SR-A19297 · Issue 237347
Added ability to set custom HTTP security headers
Resolved in Pega Version 7.2.1
XSS protections were interfering with the ability to set custom HTTP headers. To enable this, the system will use dynamic system settings from http/responseHeaders and add them to every HTTP response.
SR-A19351 · Issue 238052
Caching added to improve login speed
Resolved in Pega Version 7.2.1
In order to improve login performance, caching has been added for the following classes accessed from the database on every login: DATA-ADMIN-SECURITY-AUTHSERVICE DATA-BROADCAST DATA-ADMIN-SECURITY-KEYSTORE
SR-A19495 · Issue 237132
Request Only' I/O timeouts updated for Connect HTTP
Resolved in Pega Version 7.2.1
The Request Only checkbox option on Connect HTTP rules is intended to optimize IO latency for fire-and-forget use cases.

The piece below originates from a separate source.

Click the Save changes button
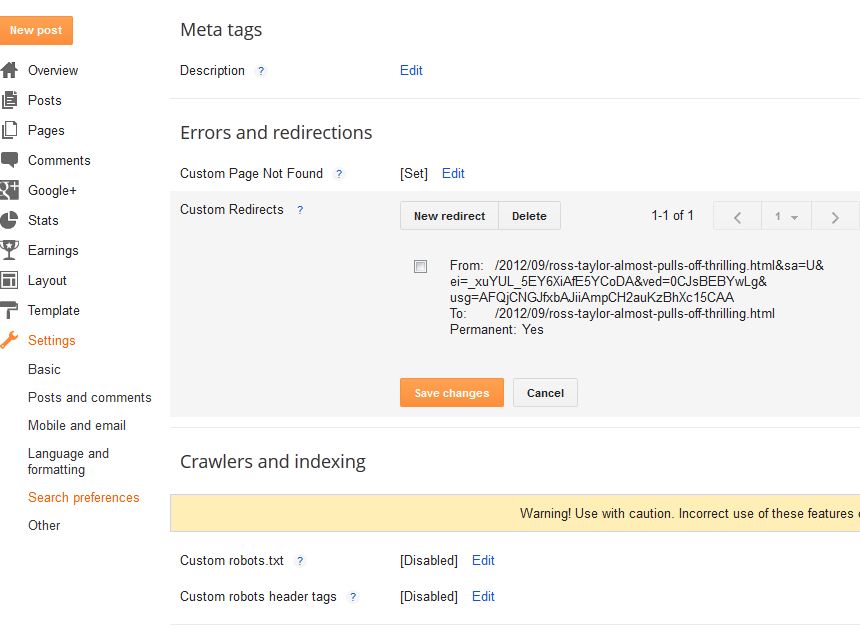The width and height of the screenshot is (860, 638). pos(451,393)
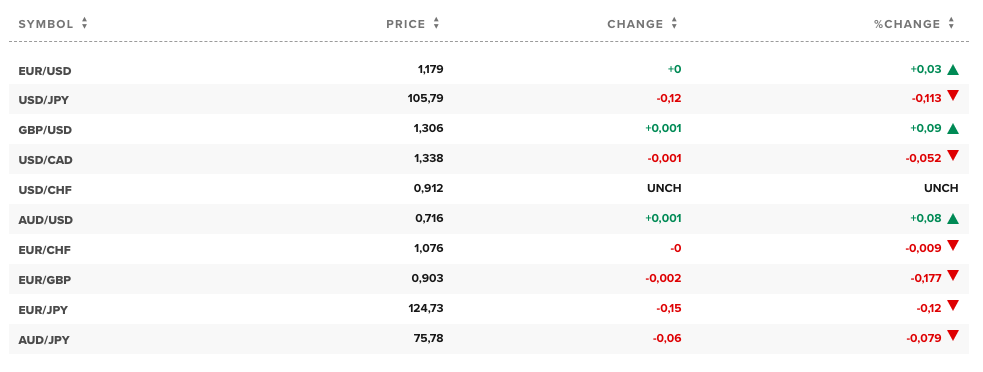Select the SYMBOL column header
Image resolution: width=983 pixels, height=372 pixels.
46,24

The code that implements the connector was performing a full request/response HTTP call, even when the Request Only option had been selected. This sometimes caused long IO delays in the connectors. This update leverages the ability of the HTTP client to set a socket read timeout value on the response coming back from the server, which has now been set to 1 millisecond (zero milliseconds is not an option) in the cases when the Request Only feature has been enabled on the connector rule. The HTTP socket connection will time out immediately after the request message has been sent and eliminate any overhead of consuming the HTTP response data. Any connection failures will still be reported as exceptions.
SR-A19503 · Issue 240455
Added configuration field for SOAP response without credentials
Resolved in Pega Version 7.2.1
The system was having difficulty processing a SOAP response if the service did not return an authentication header in the SOAP envelope. This happened when connecting to a SOAP service configured with ws-security username policy which sends only the username but not the password in the SOAP envelope. To correct this, the setting options.setProperty(com.pega.apache.ws.security.handler.WSHandlerConstants.ALLOW_USERNAMETOKEN_NOPASSWORD, "true"); has been added; this option is specific to a connector and is available on the ws-security profile rule form to configure the setting based on the site's SOAP service username policy.
SR-A19539 · Issue 239366
Email listener updates related to DSS settings
Resolved in Pega Version 7.2.1
When sending email with .txt, .png, .docx, or other attachments, the file attachment name was not inlining with other attachment names in the body. This has been fixed. In addition, text attachment names were not listed in the attachments list if DSS was set. The code has now been modified to add the attachment name irrespective of the DSS setting.
SR-A19551 · Issue 240032
LightweightList disabled for dynamic ObjClass + blob
Resolved in Pega Version 7.2.1
If the ObjClass was a property, UseLightWeightList was checked, and the page property .ActivityStatus (data access = Manual) was put in the query to get the blob, Obj-Browse failed with "The property .ActivityStatus was of mode Page List while Read-Only Virtual List.initialize was expecting String mode". Prior to this fix, useLightWeightList was disabled only when the pxObjClass was constant. Since dynamic ObjClass cannot determine the property mode, LightWeightList will be disabled in this scenario to avoid this error.
SR-A19705 · Issue 246975
Hash table logic fixed for invokeMQConnector
Resolved in Pega Version 7.2.1
Logic issues were found and fixed related to hashtable usage for invokeMQConnector.
SR-A19858 · Issue 236943
Dialogue handling updated for WS-Security Profile password
Resolved in Pega Version 7.2.1
The presentation format for the password field of the WS-Security Profile outflow page has been changed to no longer display the password in the clear in any resulting dialogue.
SR-A19871 · Issue 237975
MS Transport supports Global Resource Settings
Resolved in Pega Version 7.2.1
Documentation indicated that the JMS Transport data instance supported GRS syntax, but attempting to do so generated an error. That support is now available as indicated.
SR-A19972 · Issue 238961
Expanded search re-indexing submit methods
Resolved in Pega Version 7.2.1
When creating an index in the 7 series, the Search Landing Page for indexing did not indicate that the page needed to be submitted to enable the indexes before attempting to start the re-indexing process. An error was thrown in the tracer, but nothing was displayed on-screen to indicate why the system hadn't started indexing. To ensure the expected results, the indexing will begin after the "Submit" button is clicked or if the enable indexing check box has been checked to indicate the system has permission to start indexing without having an explicit submit.